Cette famille avait l'air heureuse et comblée. Chaque membre semblait faire preuve de solidarité les uns envers les autres et étaient unis.
La vieille femme resserra sa prise sur le cadre et leva quelque peu la tête. Ses yeux aux nuances ambrées étaient parsemés de larmes, dont quelques unes coulaient déjà sur ses joues. Cependant, la femme gardait un petit sourire au visage. Elle avança encore de quelques pas et se retrouva devant deux pierres tombales blanches, qui comportaient chacune des noms et des dates différents. De jolies fleurs multicolores étaient éparpillées autour des deux pierres.

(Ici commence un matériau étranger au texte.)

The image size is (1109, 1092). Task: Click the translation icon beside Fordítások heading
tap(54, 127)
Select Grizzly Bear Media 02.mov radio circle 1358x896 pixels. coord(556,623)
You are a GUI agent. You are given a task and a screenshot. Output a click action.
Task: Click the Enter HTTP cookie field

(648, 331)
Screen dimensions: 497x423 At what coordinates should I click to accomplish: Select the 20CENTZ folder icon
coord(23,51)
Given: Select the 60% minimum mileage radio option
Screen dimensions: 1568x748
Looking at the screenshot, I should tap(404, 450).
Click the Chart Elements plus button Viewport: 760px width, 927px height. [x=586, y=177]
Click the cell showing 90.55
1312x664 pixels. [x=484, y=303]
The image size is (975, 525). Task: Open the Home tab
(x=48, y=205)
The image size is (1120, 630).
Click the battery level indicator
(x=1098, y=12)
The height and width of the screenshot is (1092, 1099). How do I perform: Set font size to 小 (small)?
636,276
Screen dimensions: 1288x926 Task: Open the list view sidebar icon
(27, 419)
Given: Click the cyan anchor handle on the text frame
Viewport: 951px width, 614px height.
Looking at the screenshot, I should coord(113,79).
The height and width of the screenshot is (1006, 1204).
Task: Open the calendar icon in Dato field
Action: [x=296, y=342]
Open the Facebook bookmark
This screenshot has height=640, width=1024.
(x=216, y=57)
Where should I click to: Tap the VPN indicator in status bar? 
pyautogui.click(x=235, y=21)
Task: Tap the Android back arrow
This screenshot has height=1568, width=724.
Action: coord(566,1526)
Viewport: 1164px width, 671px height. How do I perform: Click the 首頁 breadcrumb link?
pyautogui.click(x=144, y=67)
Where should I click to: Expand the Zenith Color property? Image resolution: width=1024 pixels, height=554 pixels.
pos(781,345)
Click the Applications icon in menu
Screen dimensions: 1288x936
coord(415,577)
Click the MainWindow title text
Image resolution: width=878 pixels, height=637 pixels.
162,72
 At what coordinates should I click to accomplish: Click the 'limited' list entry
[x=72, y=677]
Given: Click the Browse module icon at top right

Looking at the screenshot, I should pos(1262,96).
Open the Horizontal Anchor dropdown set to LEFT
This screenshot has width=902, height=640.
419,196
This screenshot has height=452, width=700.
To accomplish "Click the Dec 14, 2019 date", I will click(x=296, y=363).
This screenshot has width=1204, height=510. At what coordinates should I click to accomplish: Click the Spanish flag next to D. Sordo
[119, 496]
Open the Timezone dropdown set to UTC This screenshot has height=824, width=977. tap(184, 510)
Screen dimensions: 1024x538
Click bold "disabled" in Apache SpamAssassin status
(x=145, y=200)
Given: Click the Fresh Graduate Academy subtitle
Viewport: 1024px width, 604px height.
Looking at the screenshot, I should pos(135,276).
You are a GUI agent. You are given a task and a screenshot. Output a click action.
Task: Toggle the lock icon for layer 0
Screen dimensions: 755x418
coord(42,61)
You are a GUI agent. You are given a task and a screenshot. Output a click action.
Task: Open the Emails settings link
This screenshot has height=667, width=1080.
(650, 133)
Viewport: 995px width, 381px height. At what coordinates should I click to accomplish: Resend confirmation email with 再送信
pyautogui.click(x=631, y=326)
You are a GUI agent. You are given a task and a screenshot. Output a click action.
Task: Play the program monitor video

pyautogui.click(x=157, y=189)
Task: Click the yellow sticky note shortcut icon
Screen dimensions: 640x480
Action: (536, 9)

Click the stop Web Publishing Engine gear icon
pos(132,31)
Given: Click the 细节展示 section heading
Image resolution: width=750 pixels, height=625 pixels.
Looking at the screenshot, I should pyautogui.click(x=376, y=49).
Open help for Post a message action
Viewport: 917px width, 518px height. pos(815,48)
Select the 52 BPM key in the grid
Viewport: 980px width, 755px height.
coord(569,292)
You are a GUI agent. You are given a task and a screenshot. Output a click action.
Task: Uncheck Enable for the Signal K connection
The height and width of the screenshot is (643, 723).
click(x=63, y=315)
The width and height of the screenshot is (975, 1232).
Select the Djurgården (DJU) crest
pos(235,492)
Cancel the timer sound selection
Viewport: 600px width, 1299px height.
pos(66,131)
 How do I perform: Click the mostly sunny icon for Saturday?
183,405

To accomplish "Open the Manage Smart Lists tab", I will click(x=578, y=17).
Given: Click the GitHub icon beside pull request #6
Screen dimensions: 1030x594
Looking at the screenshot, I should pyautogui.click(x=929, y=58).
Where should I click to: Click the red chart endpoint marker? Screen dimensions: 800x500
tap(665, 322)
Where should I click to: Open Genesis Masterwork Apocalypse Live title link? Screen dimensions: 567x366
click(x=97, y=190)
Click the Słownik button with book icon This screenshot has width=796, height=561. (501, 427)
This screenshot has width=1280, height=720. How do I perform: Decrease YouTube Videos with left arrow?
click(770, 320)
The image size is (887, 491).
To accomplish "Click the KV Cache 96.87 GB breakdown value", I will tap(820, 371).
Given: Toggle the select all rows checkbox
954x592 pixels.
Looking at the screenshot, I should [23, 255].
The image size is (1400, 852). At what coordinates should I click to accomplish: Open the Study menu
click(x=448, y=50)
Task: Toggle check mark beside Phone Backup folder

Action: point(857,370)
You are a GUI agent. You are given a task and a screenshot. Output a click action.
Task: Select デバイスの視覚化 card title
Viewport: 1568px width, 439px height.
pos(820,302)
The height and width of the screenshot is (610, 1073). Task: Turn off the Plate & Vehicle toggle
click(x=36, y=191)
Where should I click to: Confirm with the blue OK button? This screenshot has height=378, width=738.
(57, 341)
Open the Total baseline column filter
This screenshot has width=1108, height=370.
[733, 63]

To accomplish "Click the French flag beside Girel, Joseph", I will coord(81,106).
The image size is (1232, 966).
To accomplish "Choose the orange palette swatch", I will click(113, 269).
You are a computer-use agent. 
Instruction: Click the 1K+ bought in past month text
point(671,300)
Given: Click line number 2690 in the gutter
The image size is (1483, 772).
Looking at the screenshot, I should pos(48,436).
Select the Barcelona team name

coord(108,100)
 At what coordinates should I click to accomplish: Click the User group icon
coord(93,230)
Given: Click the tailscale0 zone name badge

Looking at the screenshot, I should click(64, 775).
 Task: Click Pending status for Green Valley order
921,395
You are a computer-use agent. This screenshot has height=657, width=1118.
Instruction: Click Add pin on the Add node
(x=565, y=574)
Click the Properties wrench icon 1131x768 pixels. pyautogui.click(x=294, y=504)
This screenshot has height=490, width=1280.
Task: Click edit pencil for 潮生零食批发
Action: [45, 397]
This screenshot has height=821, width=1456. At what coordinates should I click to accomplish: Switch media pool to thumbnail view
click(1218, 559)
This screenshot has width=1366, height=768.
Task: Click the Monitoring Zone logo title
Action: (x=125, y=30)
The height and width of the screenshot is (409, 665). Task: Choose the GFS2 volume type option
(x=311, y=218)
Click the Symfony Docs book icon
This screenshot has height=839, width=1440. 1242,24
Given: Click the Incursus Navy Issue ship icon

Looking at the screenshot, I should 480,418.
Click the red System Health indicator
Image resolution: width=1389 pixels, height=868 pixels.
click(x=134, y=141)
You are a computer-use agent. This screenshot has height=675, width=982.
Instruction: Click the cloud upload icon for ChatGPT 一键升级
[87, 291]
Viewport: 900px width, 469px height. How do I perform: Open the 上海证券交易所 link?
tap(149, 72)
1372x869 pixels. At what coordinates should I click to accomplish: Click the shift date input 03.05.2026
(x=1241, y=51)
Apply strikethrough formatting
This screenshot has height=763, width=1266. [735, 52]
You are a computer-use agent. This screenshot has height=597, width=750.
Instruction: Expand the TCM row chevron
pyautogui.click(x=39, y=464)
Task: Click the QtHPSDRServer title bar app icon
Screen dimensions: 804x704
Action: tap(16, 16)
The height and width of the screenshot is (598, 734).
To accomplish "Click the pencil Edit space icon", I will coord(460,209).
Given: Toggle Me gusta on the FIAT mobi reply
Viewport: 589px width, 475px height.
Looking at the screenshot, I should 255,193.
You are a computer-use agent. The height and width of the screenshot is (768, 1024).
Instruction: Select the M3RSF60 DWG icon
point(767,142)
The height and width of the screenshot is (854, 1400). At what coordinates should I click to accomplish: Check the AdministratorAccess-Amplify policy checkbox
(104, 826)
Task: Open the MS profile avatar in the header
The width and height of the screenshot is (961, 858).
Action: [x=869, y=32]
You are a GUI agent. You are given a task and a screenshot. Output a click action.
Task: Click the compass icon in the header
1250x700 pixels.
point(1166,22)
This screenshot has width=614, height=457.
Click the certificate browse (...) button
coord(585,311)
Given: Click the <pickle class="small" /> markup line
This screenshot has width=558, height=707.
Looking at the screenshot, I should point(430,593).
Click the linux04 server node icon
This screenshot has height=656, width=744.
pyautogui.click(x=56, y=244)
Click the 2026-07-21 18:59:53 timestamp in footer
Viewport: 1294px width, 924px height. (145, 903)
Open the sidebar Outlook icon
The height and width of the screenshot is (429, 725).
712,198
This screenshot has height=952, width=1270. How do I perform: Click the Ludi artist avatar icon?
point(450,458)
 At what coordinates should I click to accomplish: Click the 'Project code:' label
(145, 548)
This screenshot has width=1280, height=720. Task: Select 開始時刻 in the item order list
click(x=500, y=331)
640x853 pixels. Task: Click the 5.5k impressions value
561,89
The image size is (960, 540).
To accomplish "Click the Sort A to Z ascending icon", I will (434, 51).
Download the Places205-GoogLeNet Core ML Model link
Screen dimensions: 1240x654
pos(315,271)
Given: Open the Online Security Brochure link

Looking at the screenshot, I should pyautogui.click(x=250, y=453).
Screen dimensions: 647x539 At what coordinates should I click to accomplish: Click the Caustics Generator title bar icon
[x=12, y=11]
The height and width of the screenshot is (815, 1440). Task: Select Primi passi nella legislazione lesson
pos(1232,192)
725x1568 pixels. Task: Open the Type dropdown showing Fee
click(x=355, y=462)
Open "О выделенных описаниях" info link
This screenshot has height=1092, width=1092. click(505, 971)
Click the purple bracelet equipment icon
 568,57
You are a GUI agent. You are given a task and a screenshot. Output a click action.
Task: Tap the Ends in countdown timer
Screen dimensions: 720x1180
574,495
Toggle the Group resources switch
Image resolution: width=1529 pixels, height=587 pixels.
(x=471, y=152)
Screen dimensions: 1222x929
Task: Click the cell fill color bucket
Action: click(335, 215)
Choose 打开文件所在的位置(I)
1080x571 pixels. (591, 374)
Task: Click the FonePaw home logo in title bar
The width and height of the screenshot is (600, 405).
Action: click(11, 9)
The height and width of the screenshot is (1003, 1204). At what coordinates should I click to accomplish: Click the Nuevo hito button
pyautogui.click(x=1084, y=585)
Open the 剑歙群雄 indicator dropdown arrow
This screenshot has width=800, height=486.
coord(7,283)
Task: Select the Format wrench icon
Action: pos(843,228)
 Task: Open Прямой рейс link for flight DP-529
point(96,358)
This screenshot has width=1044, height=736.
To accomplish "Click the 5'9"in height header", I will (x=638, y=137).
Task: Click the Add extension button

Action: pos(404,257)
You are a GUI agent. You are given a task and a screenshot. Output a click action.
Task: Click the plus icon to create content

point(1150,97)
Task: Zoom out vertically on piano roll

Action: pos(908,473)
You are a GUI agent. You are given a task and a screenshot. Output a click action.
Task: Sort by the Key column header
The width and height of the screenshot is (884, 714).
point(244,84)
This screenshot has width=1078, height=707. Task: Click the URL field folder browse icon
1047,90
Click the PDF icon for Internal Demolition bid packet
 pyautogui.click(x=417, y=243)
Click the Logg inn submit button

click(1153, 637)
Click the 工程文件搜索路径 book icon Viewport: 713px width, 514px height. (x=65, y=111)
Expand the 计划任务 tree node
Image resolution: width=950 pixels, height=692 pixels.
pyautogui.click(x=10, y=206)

Molly Weasley, tremblante et secouée de sanglots incontrôlables, s'agenouilla devant les pierres. Son coeur battant, elle posa délicatement le joli cadre près des fleurs, au milieu des deux tombes. Elle contempla pendant de longues et interminables minutes la tombe de son époux décédé il y trois ans, Arthur Weasley, ainsi que celle de son fils, Fred Weasley, décédé alors qu'il n'avait que vingt ans, il y a vingt-trois années de cela. Au bout de cinquante-huit ans de mariage, le coeur de son mari avait finalement cessé de battre et il avait donc été enterré par toute la famille Weasley ici même. Il avait rejoint son fils et avait été mis en terre près de celui-ci. Cela faisait jour pour jour trois ans que Molly vivait seule au Terrier, n'ayant pour autre compagnie désormais que ses chères poules. Bien sur, ses enfants et ses petits enfants, qui grandissaient de plus en plus, lui rendaient régulièrement visite, mais depuis la mort d'Arthur, la maison semblait vide et dénuée de toute ambiance chaleureuse et joyeuse. C'est pour cette raison que chaque jour, quelques fois même deux fois par jour, Molly visitait Arthur et Fred sur leurs tombes et leur parlait inlassablement. Elle leur racontait ce qu'il se passait de son côté avec le reste de la famille, comme par exemple le fait que Roxanne, la petite dernière de George et Angelina était enfin rentrée à Poudlard il y avait quelques mois de cela et était émerveillée par tout ce qu'elle voyait, ou encore le fait que James, l'aîné de Ginny et Harry voulait se lancer dans une carrière de magizoologiste. Elle lui parlait d'eux, lorsqu'ils étaient réunis chaque jour au Terrier, entouré de leur famille et de leurs amis. Ils avaient toujours été heureux, et ce, malgré leur revenu modeste. Ils n'avaient jamais placé leur bonheur dans l'argent, et avaient toujours su faire passer avant tout la famille. A chaque fois qu'elle parlait à Arthur ou à Fred, Molly ne pouvait s'empêcher d'attendre une réponse de leur part à tous les deux. C'était idiot et elle en était consciente, mais au bout de plus de cinquante ans de mariage, elle avait été habituée aux conversations avec son mari, tout comme elle avait été habituée à discuter avec son fils pour l'avoir élevé. A présent, elle savait qu'Arthur et Fred étaient décédés et qu'ils ne pouvaient pas lui répondre d'où ils étaient, mais c'était une sensation étrange qu'elle éprouvait en leur racontant des choses, sans obtenir aucun commentaire de leur part.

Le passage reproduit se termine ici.